Now what I noticed was that the 1030 and 1110 was at random, so I did a check while connecting to the Netscaler to make sure that the Netscaler was actually communicating with the correct VDA servers. Then I saw it, in the DNS records.
By default the Netscaler caches the DNS records for any VDA for 20 minutes, and by default the STA ticket will respond with hostnames. So when a external users was trying to gain access externally the ICAfile would contain what VDA agent to contact, the Netscaler would then ask DNS to get IP addresses of that VDA agent. For some reason the Netscaler got to addresses pr VDA agent from DNS. This would explain why external users would get that error message at random. Since the IP-addressses to the hosts, only one was active and the other was not.
So why was PVS servers registered with two IP-addresses? well that was the easy part.. Noticed I mentioned that this was running Hyper-V ?

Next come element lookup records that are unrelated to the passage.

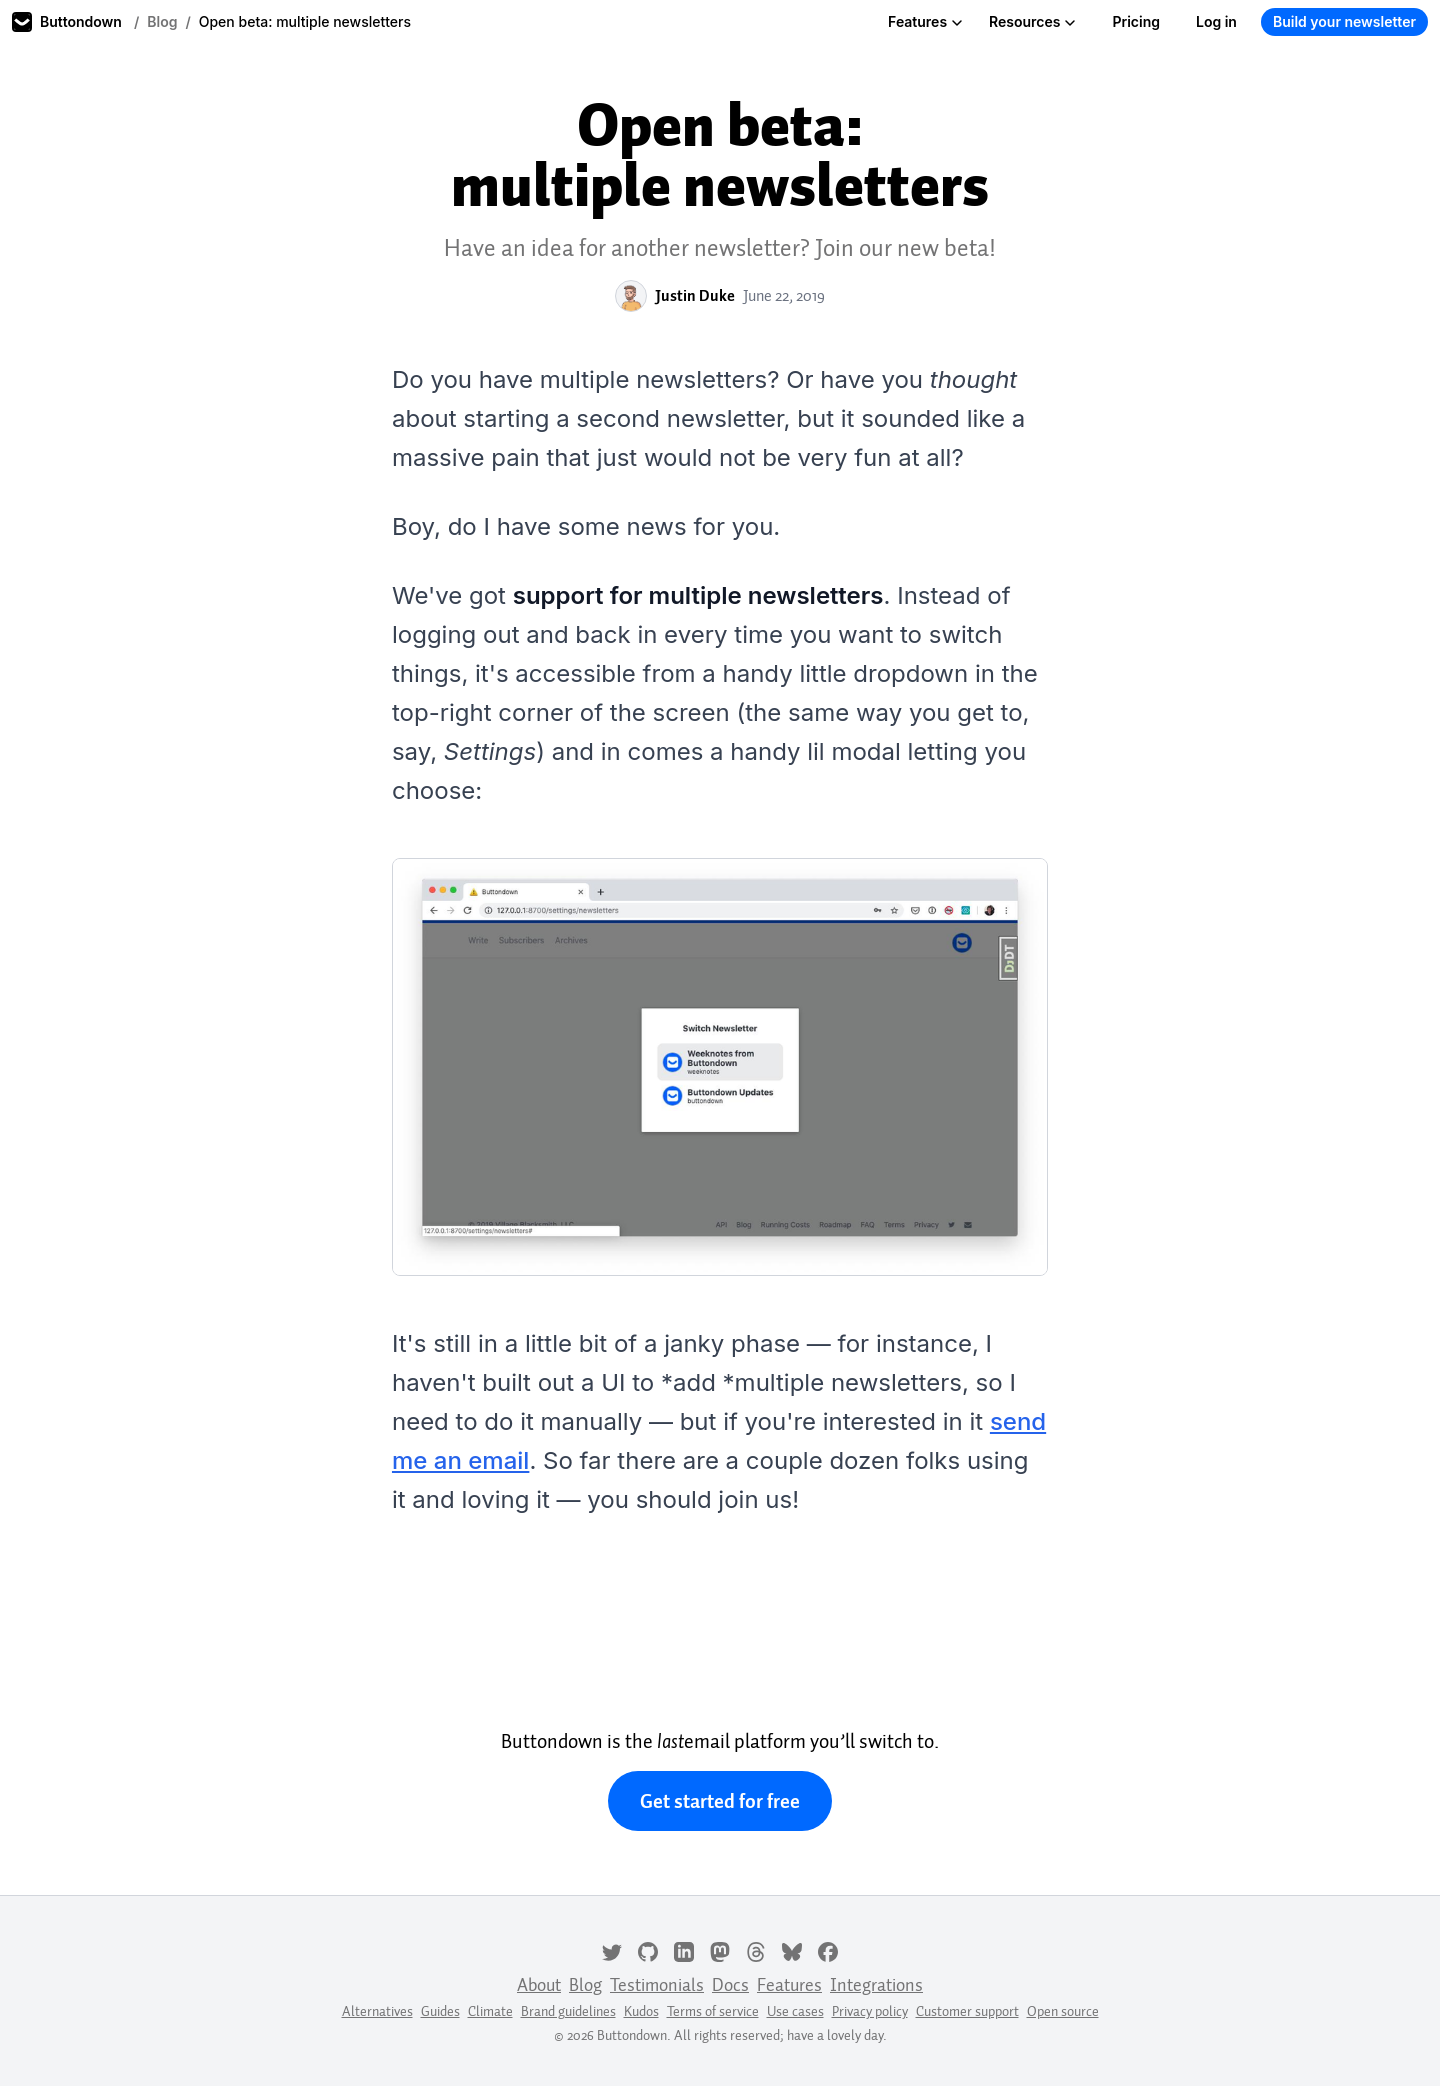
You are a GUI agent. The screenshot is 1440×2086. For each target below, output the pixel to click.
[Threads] (756, 1950)
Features (925, 21)
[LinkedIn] (684, 1950)
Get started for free (720, 1801)
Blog (162, 21)
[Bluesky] (792, 1950)
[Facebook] (828, 1950)
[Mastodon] (720, 1950)
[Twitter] (612, 1950)
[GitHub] (648, 1950)
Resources (1032, 21)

Setting up PVS on Hyper-V requires two nics on each server. Legacy for PXE boot and then Synthentic to do the real-traffic. When setting up PVS 7.1 Citrix will “switch” between legacy and synthentic NIC after the OS is finished booting and the sythentic NIC is up and running. The only issue was that the Legacy NIC was able to update DNS before “being disabled”
So by updating the image and removing this feature and setting the Desktop Service to delay boot I made sure that the registration to the DDC was working as inteded and that no bad records in DNS.